Mit Zuschrift vom 28.10.2024 übersendete die Generalstaatsanwaltschaft ein Rundschreiben des Bundesamts für Justiz vom 18.10.2024, welches weitere Informationen bezüglich einzelner Haftanstalten in der Ukraine enthält. Daraus ergibt sich, dass die Renovierungsarbeiten in den Haftanstalten Nr. 35 und 41 bis Ende des Jahres 2024 abgeschlossen sein sollen, in der Haftanstalt Nr. 40 im Laufe des Jahres 2025 und in der Haftanstalt Nr. 4 bis Dezember 2025 andauern.
II.
Gemäß § 26 Abs. 1 IRG war über die Fortdauer der Auslieferungshaft zu entscheiden.
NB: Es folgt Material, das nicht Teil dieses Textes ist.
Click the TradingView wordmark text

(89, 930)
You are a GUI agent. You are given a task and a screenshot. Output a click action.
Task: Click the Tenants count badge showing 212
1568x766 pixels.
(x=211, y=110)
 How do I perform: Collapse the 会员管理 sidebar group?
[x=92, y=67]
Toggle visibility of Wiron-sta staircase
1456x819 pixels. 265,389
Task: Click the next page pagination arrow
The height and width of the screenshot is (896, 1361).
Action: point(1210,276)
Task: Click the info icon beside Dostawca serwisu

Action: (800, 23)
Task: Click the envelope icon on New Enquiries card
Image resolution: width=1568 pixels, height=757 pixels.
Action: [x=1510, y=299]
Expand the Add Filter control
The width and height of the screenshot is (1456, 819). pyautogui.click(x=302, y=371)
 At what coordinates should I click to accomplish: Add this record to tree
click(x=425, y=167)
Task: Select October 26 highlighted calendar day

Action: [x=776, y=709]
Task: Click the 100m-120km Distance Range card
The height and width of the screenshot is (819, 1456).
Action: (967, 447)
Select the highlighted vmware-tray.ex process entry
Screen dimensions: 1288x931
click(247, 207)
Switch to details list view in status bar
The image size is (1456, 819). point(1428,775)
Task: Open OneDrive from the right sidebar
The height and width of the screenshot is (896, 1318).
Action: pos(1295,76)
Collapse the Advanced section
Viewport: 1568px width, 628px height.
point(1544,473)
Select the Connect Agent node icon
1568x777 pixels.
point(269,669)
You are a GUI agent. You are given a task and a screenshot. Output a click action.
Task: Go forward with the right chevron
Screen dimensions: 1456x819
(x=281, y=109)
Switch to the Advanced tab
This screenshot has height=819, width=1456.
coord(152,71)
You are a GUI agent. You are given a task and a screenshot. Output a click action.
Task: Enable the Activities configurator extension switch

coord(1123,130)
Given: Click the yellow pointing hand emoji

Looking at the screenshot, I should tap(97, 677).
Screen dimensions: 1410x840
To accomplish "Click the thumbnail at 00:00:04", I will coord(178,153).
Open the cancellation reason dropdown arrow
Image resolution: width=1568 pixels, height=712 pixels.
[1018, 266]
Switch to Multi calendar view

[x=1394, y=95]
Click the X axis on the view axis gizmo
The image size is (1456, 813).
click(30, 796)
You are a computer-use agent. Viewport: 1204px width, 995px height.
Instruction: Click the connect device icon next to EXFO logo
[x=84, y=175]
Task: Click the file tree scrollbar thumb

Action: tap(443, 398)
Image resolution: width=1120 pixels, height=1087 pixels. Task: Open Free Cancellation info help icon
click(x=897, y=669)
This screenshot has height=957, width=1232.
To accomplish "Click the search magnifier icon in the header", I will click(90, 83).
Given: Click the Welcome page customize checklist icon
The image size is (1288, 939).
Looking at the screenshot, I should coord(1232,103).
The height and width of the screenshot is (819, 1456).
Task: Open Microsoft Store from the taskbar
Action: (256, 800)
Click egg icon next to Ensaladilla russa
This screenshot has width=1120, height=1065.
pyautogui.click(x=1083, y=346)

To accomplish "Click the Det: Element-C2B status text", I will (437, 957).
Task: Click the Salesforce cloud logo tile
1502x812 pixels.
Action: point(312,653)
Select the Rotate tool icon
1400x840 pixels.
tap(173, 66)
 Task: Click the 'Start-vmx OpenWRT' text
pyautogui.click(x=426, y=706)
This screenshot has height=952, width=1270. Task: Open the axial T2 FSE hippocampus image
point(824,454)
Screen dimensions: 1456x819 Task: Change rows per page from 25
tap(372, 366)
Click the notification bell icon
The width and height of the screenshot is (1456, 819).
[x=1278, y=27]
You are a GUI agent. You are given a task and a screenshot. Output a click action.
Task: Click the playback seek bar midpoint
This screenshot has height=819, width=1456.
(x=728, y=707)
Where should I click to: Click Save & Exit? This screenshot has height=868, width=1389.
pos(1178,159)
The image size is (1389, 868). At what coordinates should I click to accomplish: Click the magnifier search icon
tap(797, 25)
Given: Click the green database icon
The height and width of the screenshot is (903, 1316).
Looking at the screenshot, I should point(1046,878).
Die Auslieferung erweist sich weiterhin als nicht von vornherein unzulässig.
Im Hinblick auf die nunmehr seit mehr als sechs Monaten andauernde Auslieferungshaft und die weiterhin ausstehenden Antworten und Zusicherungen der ukrainischen Behörden ist jedoch der weitere Vollzug der Auslieferungshaft nunmehr unverhältnismäßig. Es ist derzeit auch nicht absehbar, wann und in welchem Umfang die ukrainischen Behörden die erbetenen Auskünfte insbesondere zur Haftsituation im Falle der Verbüßung einer etwaigen Strafhaft beantworten werden.
Die Generalstaatsanwaltschaft wird gebeten, die Nachfragen bezüglich der Haftanstalten für eine etwaige Strafhaft auf die Haftanstalten Nr. 35 und Nr. 41 zu beschränken. Nach den Auskünften der ukrainischen Behörden im Rundschreiben des Bundesamts für Justiz vom 18.10.2024 ist mit einer Fertigstellung der Renovierungsarbeiten in den Haftanstalten Nr. 40 und Nr. 4 nicht mehr im Jahr 2024 zu rechnen. Zudem sollen die ukrainischen Behörden bezüglich der vertraulichen Kommunikation zwischen dem Verfolgten und dem Verteidiger (Nachfrage unter Ziffer a) 4. des Schreibens des Bundesamts für Justiz vom 02.10.2024) gebeten werden, ob (wie in dem Verfahren 1 OAus 174/24 vor dem Oberlandesgericht München) zugesichert wird, dass im Fall einer Verhandlung per Videokonferenz, bei der Verfolgter und Verteidiger nicht im gleichen Raum anwesend sind, vertrauliche Gespräche mit dem Verteidiger jeweils durch eine auf seinen Wunsch anzuberaumende Sitzungspause ermöglicht werden.